Car les experts occidentaux n’ont nullement caché que, même si les « puissances » européennes, excluant les États-Unis, adoptaient, lançaient et concrétisaient les plans de réarmement qui sont actuellement envisagés, ce n’est pas avant cinq à dix ans que l’on en verrait les effets. Voilà qui laisse du temps à M. Poutine et à ses successeurs, comme à M. Macron et aux siens, pour garder ou retrouver mesure, sang-froid et sens des réalités.
Littérature et imposture
En attendant, ce n’est qu’à un lointain prédécesseur de M. Macron, un certain Charles de Gaulle, homme de guerre et homme d’État, que la France doit d’être encore écoutée et considérée, en dépit de la paralysie de ses institutions, de la stagnation de son économie et de la médiocrité de ses dirigeants. La force de dissuasion, voulue et imposée par ce grand homme, nous préserve des agressions et pourrait étendre son ombrelle sur nos voisins européens. Tout le reste est littérature et imposture.

[Exercice proposé 1]:
Recopiez le passage de l'extrait du document qui commence par « Car les experts » et se poursuit jusqu'à « sens des réalités. ».

[Enregistrements à traiter]:
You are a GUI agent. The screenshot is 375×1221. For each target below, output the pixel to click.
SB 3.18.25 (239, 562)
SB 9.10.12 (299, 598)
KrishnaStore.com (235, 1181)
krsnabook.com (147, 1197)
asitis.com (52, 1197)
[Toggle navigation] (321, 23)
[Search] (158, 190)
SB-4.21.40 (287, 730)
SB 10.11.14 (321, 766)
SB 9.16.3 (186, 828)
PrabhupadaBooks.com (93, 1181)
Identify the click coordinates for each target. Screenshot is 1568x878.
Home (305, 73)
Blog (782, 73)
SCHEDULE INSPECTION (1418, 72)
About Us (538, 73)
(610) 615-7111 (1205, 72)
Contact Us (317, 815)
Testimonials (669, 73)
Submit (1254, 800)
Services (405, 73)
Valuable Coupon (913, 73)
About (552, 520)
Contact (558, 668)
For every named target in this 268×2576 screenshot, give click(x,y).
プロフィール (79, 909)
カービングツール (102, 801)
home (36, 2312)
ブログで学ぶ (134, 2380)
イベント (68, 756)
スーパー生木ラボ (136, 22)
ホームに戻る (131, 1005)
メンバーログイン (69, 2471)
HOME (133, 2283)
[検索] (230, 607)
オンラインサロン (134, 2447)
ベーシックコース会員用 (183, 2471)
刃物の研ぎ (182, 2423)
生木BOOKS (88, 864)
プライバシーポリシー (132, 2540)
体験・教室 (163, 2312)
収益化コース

[Exercice proposé 2]:
Repérez toutes les lignes des enregistrements qui contiennent la chaîne « click » et recopiez-les ; la distinction entre majuscules et minuscules compte.

[Réponse complète 1]:
Car les experts occidentaux n’ont nullement caché que, même si les « puissances » européennes, excluant les États-Unis, adoptaient, lançaient et concrétisaient les plans de réarmement qui sont actuellement envisagés, ce n’est pas avant cinq à dix ans que l’on en verrait les effets. Voilà qui laisse du temps à M. Poutine et à ses successeurs, comme à M. Macron et aux siens, pour garder ou retrouver mesure, sang-froid et sens des réalités.

[Réponse complète 2]:
You are a GUI agent. The screenshot is 375×1221. For each target below, output the pixel to click.
Identify the click coordinates for each target. Screenshot is 1568x878.
For every named target in this 268×2576 screenshot, give click(x,y).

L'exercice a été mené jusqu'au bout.